ANR Ingénérie Numérique et Sécurité - COMPA (2011-2015)

Participants : Emmanuel Casseau, Steven Derrien, Sébastien Pillement.

COMPA (model oriented design of embedded and adaptive multiprocessor) is a project which involves Cairn , IETR (Institut d'Electronique et de Télécommunications de Rennes), Lab-STICC (University of Bretagne Sud), CAPS Entreprise, Modae Technologies and Texas Instruments. The goal of the project is to design adaptive multiprocessor embedded systems from dataflow models. Reconfigurable video coding (RVC) standard will be targeted as application use case. We will then more specifically focus on the use of the portable and platform-independent RVC-CAL language to describe the applications. We will propose transformations in order to refine, optimize and translate the application model into software and hardware components. Task mapping, instructions and processor allocation, and constrained scheduling will also be investigated for runtime execution and reconfiguration.

ANR Ingénérie Numérique et Sécurité - DEFIS (2011-2015)

Participants : Olivier Sentieys, Daniel Menard, Romuald Rocher, Nicolas Simon.

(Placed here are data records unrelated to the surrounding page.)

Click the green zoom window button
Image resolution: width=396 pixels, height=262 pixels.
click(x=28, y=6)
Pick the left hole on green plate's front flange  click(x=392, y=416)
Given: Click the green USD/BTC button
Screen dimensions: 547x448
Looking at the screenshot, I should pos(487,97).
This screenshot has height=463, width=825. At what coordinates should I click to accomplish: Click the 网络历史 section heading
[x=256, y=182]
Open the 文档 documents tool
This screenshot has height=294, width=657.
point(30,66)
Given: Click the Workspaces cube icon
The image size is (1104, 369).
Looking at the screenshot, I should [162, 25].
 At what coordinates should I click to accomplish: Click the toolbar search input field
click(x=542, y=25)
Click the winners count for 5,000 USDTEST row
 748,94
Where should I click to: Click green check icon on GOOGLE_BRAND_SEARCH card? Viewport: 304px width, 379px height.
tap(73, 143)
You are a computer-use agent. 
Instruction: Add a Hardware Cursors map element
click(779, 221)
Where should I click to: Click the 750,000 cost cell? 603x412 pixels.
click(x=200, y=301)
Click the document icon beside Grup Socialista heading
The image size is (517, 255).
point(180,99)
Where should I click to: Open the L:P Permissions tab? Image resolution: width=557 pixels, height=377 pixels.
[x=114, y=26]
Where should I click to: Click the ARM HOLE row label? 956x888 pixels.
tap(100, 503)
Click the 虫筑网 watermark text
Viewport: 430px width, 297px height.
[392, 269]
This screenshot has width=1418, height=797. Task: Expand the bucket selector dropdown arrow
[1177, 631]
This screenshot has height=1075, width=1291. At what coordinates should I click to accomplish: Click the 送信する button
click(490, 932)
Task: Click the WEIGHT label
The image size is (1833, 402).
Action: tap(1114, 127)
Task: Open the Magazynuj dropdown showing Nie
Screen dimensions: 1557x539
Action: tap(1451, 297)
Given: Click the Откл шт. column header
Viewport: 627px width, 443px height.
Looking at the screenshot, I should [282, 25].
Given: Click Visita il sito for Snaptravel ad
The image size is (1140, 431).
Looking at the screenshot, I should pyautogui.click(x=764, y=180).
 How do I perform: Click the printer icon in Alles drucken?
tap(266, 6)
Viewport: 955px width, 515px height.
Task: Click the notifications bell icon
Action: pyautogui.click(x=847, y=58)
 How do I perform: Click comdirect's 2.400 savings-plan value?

DEFIS (Design of fixed-point embedded systems) is a project which involves Cairn , LIP6 (University of Paris VI), LIRMM (University of Perpignan), CEA LIST, Thales, Inpixal. The main objectives of the project are to propose new approaches to improve the efficiency of the floating-point to fixed-point conversion process and to provide a complete design flow for fixed-point refinement of complex applications. This infrastructure will reduce the time-to-market by automating the fixed-point conversion and by mastering the trade-off between application quality and implementation cost. Moreover, this flow will guarantee and validate the numerical behavior of the resulting implementation. The proposed infrastructure will be validated on two real applications provided by the industrial partners. For more details see http://defis.lip6.fr .

ANR ARPEGE - GRECO (2010-2013)

Participants : Olivier Sentieys, Olivier Berder, Arnaud Carer, Trong-Nhan Le.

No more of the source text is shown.